### Selected extract
# # #

- Born: August 23, 1958 (age 67) Bayside, Queens, New York, U.S.
- Occupations: author, producer, television personality

= James Van Praagh =

American psychic

James Van Praagh (/væn ˈprɑːɡ/) is an American writer and television personality who describes himself as a clairvoyant and spiritual medium. He has written numerous books, including The New York Times bestseller Talking to Heaven. Van Praagh was a producer and screenwriter on the 2002 CBS primetime semi-autobiographical miniseries Living with the Dead starring Ted Danson. He also hosted a short-lived paranormal talk show called Beyond with James Van Praagh.

Skeptical activists such as James Randi and Joe Nickell, organizations such as the Independent Investigations Group, and notable media personalities, including Barbara Walters and John Oliver, have attempted to counter the perception that what Van Praagh and other mediums do reflects reality. Critics maintain that Van Praagh's readings are produced through cold reading and hot reading techniques and not through psychic powers.

==Early life==
Van Praagh was born in Bayside, New York and is the youngest of four children. He said that from an early age he experienced spiritual phenomena, including once when he was eight years old: while he was praying to God, a glowing open hand appeared through his ceiling, an experience which he described as peaceful. Raised Roman Catholic, he was an altar boy, and at the age of 14 he attended pre-seminary. According to his website, he lost interest in organized religion and left the seminary after he claims a spirit whispered to him, "God is much bigger than these four walls; you must leave and find God outside in the world." His mother, Jeanne, died in 1985; Van Praagh claims she visits and guides him frequently.

# # #

### Supplied data
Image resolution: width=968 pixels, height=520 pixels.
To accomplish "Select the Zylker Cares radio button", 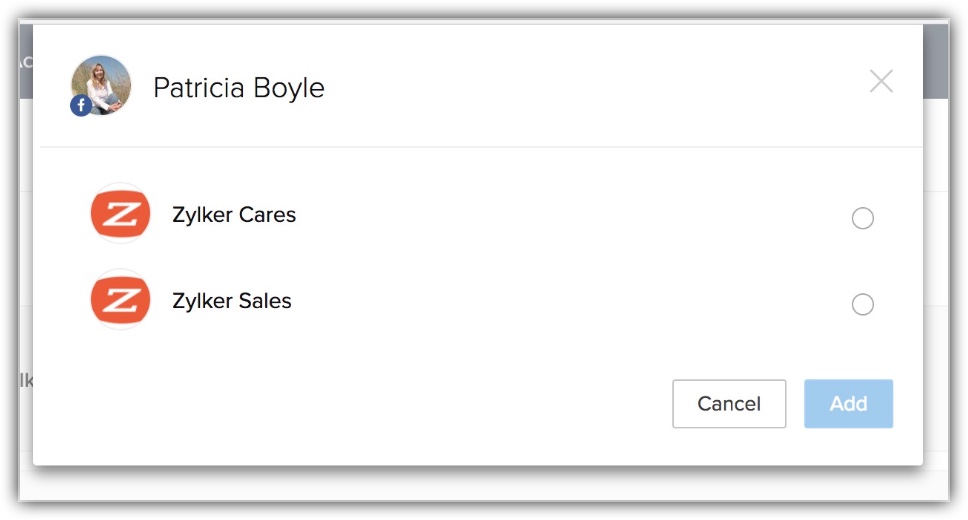I will 862,218.
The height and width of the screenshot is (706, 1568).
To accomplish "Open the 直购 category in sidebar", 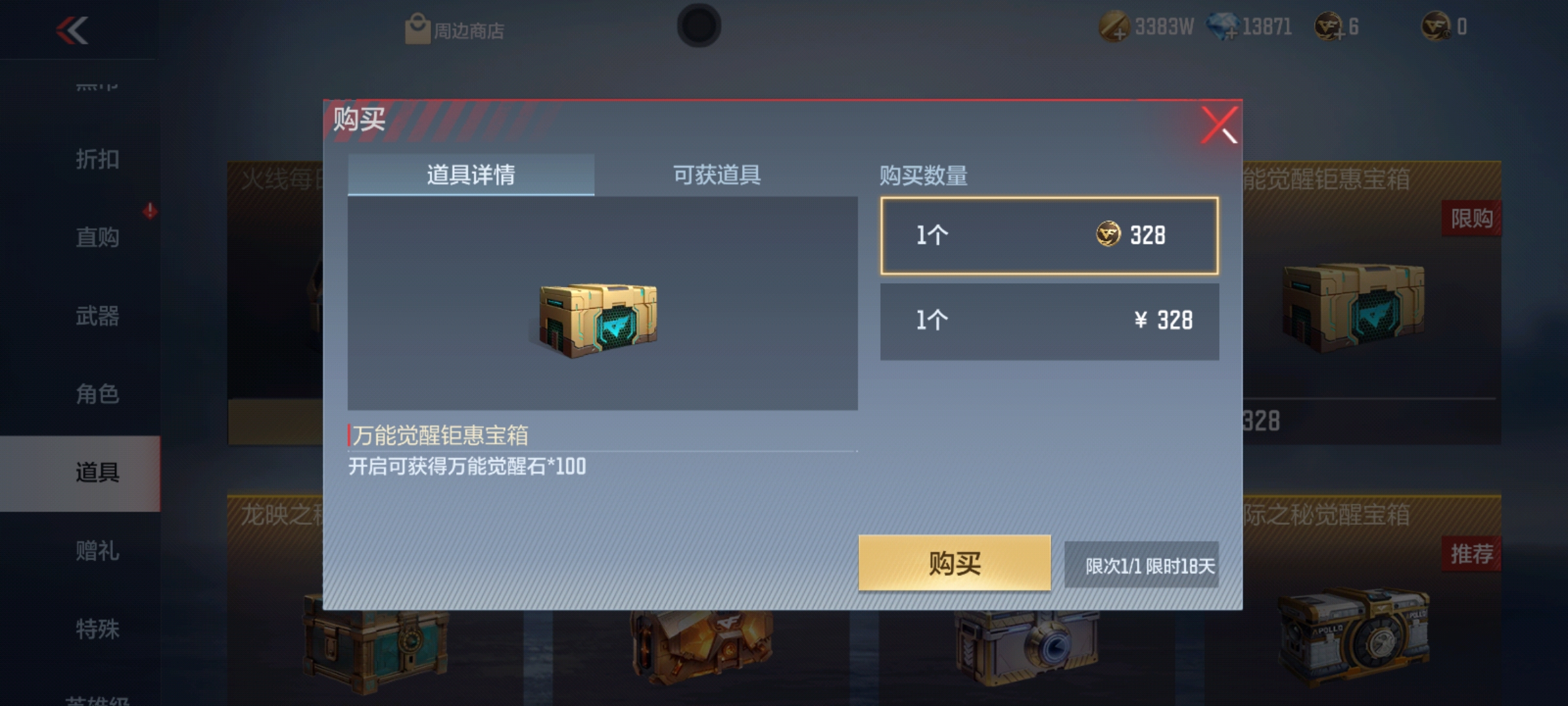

# # #

### Required actions
(1) The James Van Praagh biography names several individuals who have tried to counter the perception that what mediums do reflects reality. List every individual it names for this.
(2) According to the James Van Praagh biography, in what year did his mother die?
(3) Carry on the James Van Praagh biography from the point where its text stops.

### Responses to the exercise
(1) James Randi, Joe Nickell, Barbara Walters, John Oliver

(2) 1985

(3)
He graduated from San Francisco State University, where he majored in Broadcasting and Communications with the goal of becoming a screenwriter, then moved to Los Angeles in hopes of getting a job with the TV show Hill Street Blues. Instead he got an entry-level office job at Paramount, which he eventually quit after developing an avid interest in spiritualism and visiting medium Brian Hurst, who predicted he would become a medium and stated that the spirit world would assist him in "changing the consciousness of the planet." Van Praagh began doing readings and continued seeking to learn about developing mediumship. In his bestselling book Talking to Heaven, he writes that paranormal ectoplasm is "especially developed in mediums" and described his early experience of a séance in which he saw a cheesecloth-like substance emanating from British celebrity medium Leslie Flint, who Van Praagh claims inspired him by channeling his mother.

==Career==
Van Praagh began his early career by giving private readings for clients by allegedly communicating with the spirits of their deceased friends and relatives, and quickly graduated to wider audiences through the sale and distribution of a series of audiotapes and books. In the early 1990s he began appearing on the NBC paranormal talk show The Other Side (broadcast 1994–1995), where he became a resident expert. Van Praagh credits an appearance on Larry King Live in 1997 to promote his new book Talking to Heaven for his gaining worldwide exposure. "The book went from 6,000 copies to 600,000 copies in less than three months", he said. He has appeared on The Oprah Winfrey Show, Larry King Live, Dr. Phil, A&E's Biography, Nightline, Unsolved Mysteries, The View, The Joy Behar Show, Today, Chelsea Lately, and Coast to Coast. He worked with a non-profit called The Compassionate Friends, an organization for people who lost children or siblings. He is also a regular blogger for The Huffington Post.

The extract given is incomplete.